Ясно, что Ницше касается здесь своего собственного метода истолкования мира. Но его отношение к этому методу противоречиво. Он то открывает в нем возможность парения над жизнью и подлинную силу нашего существа, способную подчинить себе такого рода антиномию (см. гл. «Истина», с. 289 ел.), то хочет отвергнуть такое разрушительное знание о способе знания как логически невозможное: «Нам нельзя мыслить наш интеллект таким противоречивым образом, чтобы он был верой и в то же время знанием об этой вере как вере». Хотя к такому противоречивому истолкованию, вынужденному быть истолкованием и знанием об истолковании, наш интеллект принуждает основное различение истинного и кажущегося (у Ницше не связанная с разделением сущности и существования), которое он и сам вынужден применять регулярно, но Ницше здесь (единственный раз, в виде исключения, используя противоречие в качестве последнего критерия истины для своих утверждений) это истолкование опять-таки отвергает. Поэтому когда он заканчивает: «Устраним вещь в себе, а вместе с ней и одно из самых неясных понятий, понятие явления» (13,49), сам он такое устранение произвести не может, несмотря на то, что те особенные, клевещущие на мир и жизнь экзистенциальные содержания, которые, в бегстве от мира уклоняясь в потустороннее, используют для своего выражения формы теории двух миров, он убедительно отверг. В Ницше ощутим порыв* к ясности и широте понимания мира, которое в некий момент, кажется, проясняется, а затем тотчас вновь затемняется.

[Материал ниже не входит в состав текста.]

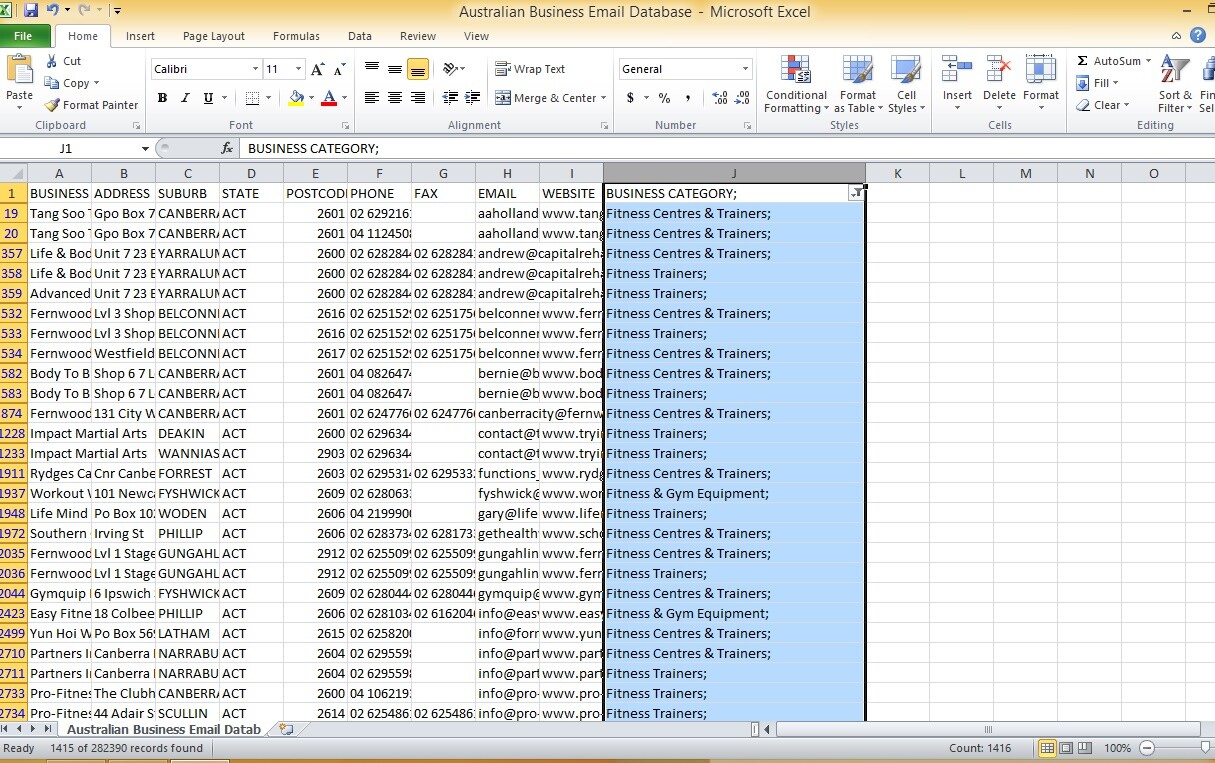This screenshot has width=1215, height=763.
Task: Click the Sort & Filter icon
Action: coord(1173,72)
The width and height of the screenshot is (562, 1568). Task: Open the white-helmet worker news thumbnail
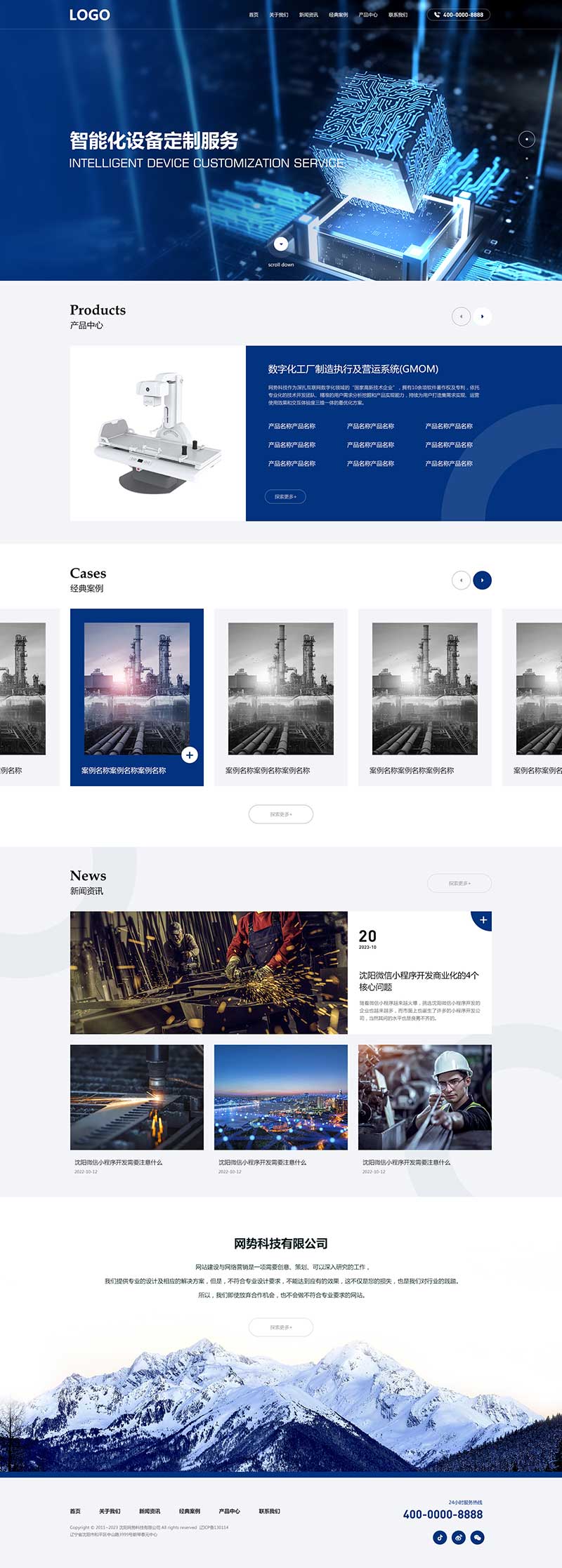[x=425, y=1097]
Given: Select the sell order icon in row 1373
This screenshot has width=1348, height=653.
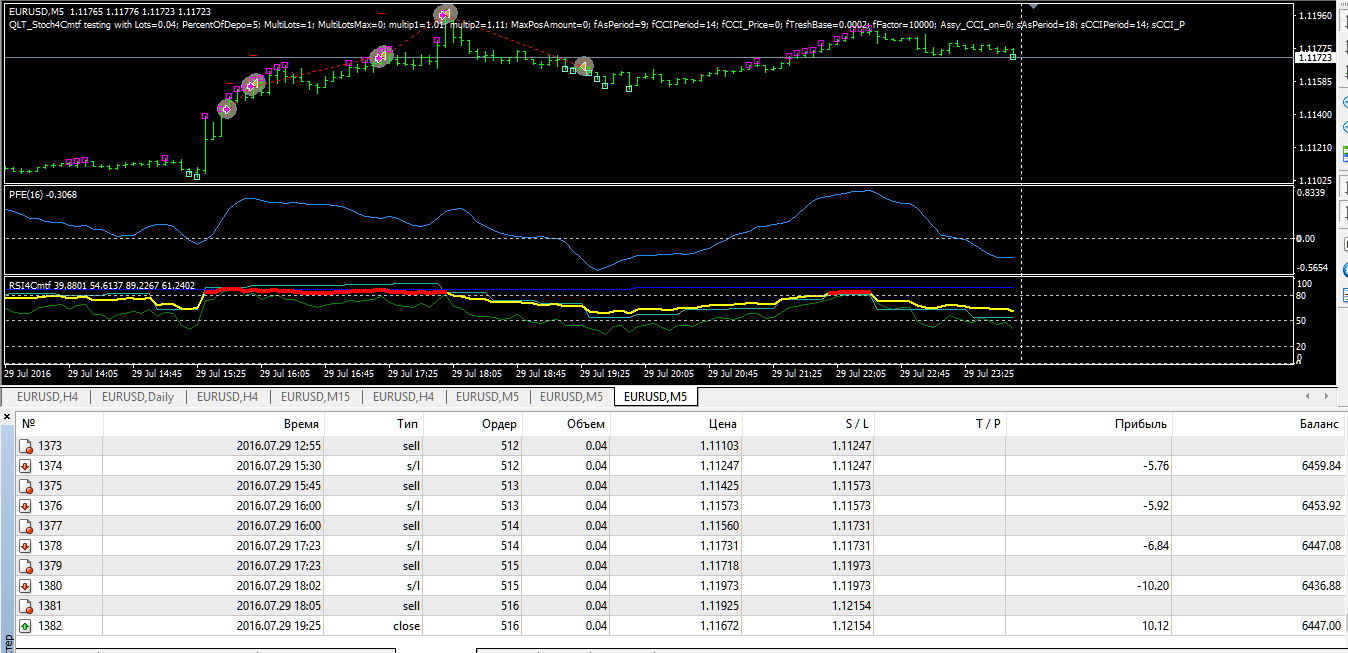Looking at the screenshot, I should (x=27, y=446).
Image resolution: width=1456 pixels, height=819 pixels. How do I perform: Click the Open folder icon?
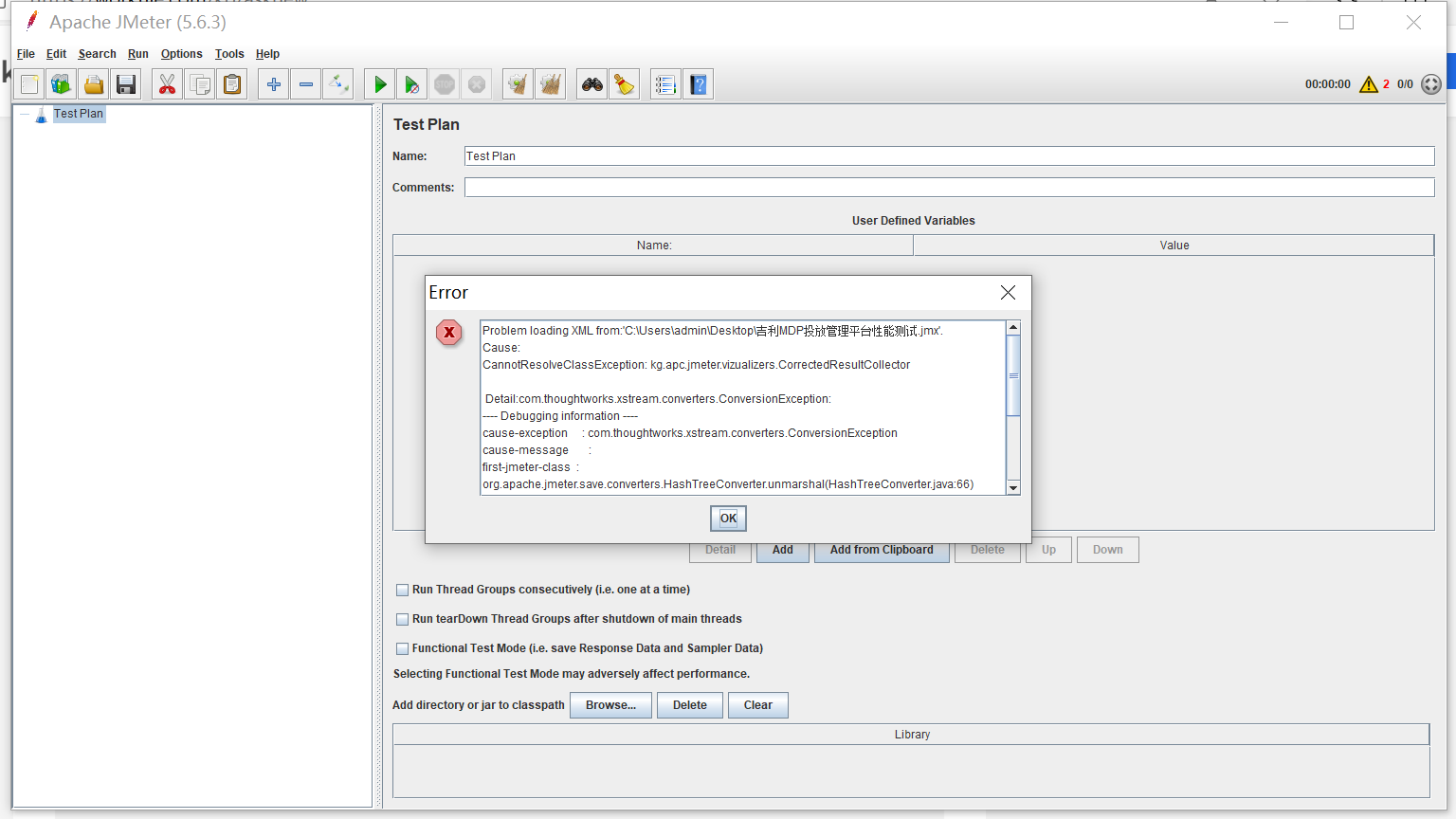coord(94,84)
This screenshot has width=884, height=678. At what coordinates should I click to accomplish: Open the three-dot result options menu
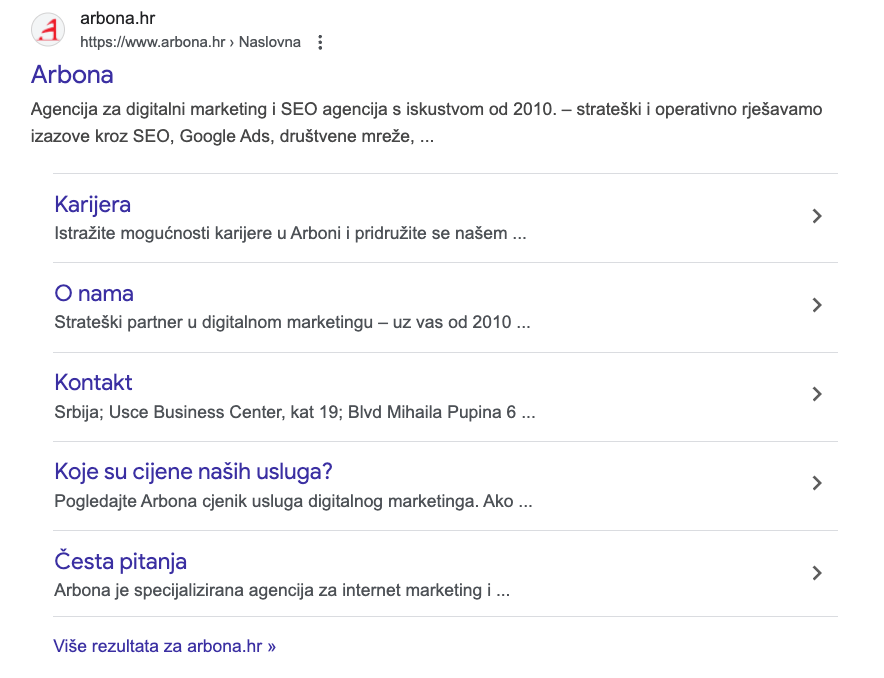(319, 42)
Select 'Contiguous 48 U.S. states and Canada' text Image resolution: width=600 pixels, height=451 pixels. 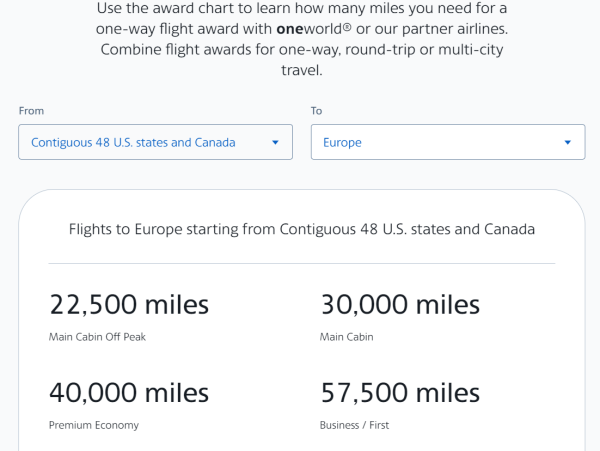coord(133,142)
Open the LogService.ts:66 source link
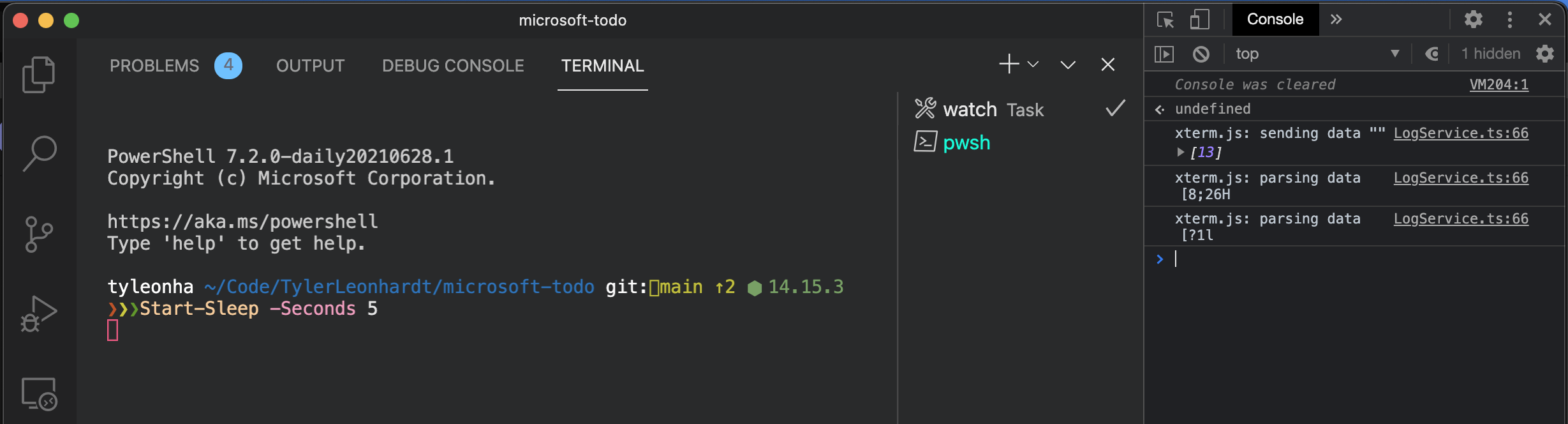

То, что в мышлении Ницше об истине было говорящим кругом, из которого постоянно заново проистекало движение, то в его мышлении о мире в конце концов становится возрождением обретающей догматические черты метафизики воли к власти как борющегося истолкования, в которое так или иначе верят: противоречия становятся здесь мучительными и имеют характер некоей мертвой окончательности, не порождая ничего нового, кроме разве что освобождения от этой метафизики в той мере, в какой она стремится быть больше, чем возможным, частным символом, имеющим целью видеть, насколько все может чувствовать себя родственным с ним, и где это родство прекращается.

Критика теории двух миров у Ницше была нацелена только на ее форму, он критиковал грубое рациональное разделение надвое, при котором действительно имеет место пустая потусторонность или ничто, но в то же время подобный ход мысли приводил его к тому, что от его внимания ускользали все функции категорий «сущность и явление», «истина и видимость», «бытие и вот-бытие», в которых эти категории служат выражением экзистенциальных содержаний, способствующих обретению вещами прозрачности и расшифрованию мира без полагания вне этого мира чего-то иного. Эта сторона его мышления не учитывала всех тех мысленных конструкций бытия мира, которые, как того требует и Ницше, не допускают существования чего-то, что не проявляется теперь, в настоящее время, однако не ограничивают бытие мира лишь некоторыми познаваемыми его сторонами и не сводят его содержание к тем или иным отдельным категориям: «иной мир» для них не отражает призрачных мечтаний; их связь с трансценденцией как таковой (Богом) привносит в мир самость того, кто их мыслит.